Harry P. Erba, MD, PhD:
This has been extremely informative. Before we end this discussion, I’d like to open up the floor and ask each of you to provide some final thoughts on unmet needs in these 2 diseases. Why don’t we start down here with Ruben?

Ruben A. Mesa, MD, FACP: I think we’ve made tremendous progress. The key unmet need I would highlight is understanding the issue of progression. Why do patients progress? How do we monitor it? This is crucial. What is the driver of progression in P vera [polycythemia vera]? How do we impact that? How do the therapies that we have—I think they do have an impact on progression, but we don’t have a good way of monitoring it. How do we optimize that? Should we use ruxolitinib earlier in P vera because it’s helping to avoid progression? I don’t think we can answer that. Should we use it in everyone with myelofibrosis, even very early on, because it’s helping to avoid progression? How do we avoid the acute leukemia phase of the disease, which is the most fatal? I think if we understand progression, we will be able to better use the therapies that we have, and we’ll be able to better design therapies to further impact the disease.

Harry P. Erba, MD, PhD: Very good.
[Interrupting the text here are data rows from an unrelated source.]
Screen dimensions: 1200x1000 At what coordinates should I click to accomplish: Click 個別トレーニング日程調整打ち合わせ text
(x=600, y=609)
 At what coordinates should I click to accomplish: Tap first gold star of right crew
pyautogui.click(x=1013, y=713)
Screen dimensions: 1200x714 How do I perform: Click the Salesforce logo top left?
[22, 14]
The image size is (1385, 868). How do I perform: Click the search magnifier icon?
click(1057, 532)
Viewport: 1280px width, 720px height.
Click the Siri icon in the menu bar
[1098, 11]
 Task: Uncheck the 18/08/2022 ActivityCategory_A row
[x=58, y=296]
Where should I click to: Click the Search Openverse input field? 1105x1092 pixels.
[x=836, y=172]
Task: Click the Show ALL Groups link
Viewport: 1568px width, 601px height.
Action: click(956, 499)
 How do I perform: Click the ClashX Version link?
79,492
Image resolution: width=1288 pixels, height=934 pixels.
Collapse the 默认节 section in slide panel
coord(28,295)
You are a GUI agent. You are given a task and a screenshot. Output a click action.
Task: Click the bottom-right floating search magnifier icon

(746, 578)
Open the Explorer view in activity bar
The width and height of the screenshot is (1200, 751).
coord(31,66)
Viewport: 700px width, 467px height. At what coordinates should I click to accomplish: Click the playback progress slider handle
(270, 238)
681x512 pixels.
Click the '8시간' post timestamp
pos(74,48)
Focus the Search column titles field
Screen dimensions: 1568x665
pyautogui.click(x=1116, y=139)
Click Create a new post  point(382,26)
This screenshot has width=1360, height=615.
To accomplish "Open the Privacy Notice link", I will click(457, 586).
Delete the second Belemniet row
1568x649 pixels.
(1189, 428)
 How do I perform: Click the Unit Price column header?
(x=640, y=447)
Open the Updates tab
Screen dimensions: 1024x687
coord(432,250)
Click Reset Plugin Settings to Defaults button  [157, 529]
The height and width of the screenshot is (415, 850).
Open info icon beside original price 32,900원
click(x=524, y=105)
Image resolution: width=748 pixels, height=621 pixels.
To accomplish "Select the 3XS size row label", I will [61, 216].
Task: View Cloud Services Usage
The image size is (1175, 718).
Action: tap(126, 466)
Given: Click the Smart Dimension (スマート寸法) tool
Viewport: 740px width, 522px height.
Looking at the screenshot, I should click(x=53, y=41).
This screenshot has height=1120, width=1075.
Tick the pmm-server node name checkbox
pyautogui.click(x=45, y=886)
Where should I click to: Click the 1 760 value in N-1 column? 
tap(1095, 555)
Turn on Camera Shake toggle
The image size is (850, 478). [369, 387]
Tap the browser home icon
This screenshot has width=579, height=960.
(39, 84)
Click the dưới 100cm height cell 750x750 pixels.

Mary Frances?

Mary Frances McMullin, MD, FRCP, FRCPath: We’ve come a long way and we have lots of therapies, but we still go back to the points of how we actually cure or eliminate these diseases. That still has to be the unmet need. We’ve talked about JAK2 inhibition. Are we going to have CALR mutation inhibitors in the future, etc? The overall picture remains the same as an unmet need. Then the immediate unmet need is definitely in myelofibrosis [MF], where we’re seeing all the patients who have had a good response to therapy but are now losing it. Where do we go from here? Which of these agents is going to be of use?

Harry P. Erba, MD, PhD: There have been some very interesting preclinical studies, including the last 1 at the plenary session at ASH [American Society of Hematology Annual Meeting & Exposition] looking at the pathogenesis of MPNs [myeloproliferative neoplasms] driven by CALR, which leads to hypotheses of how we might be able to intervene in that group of patients. Jamile?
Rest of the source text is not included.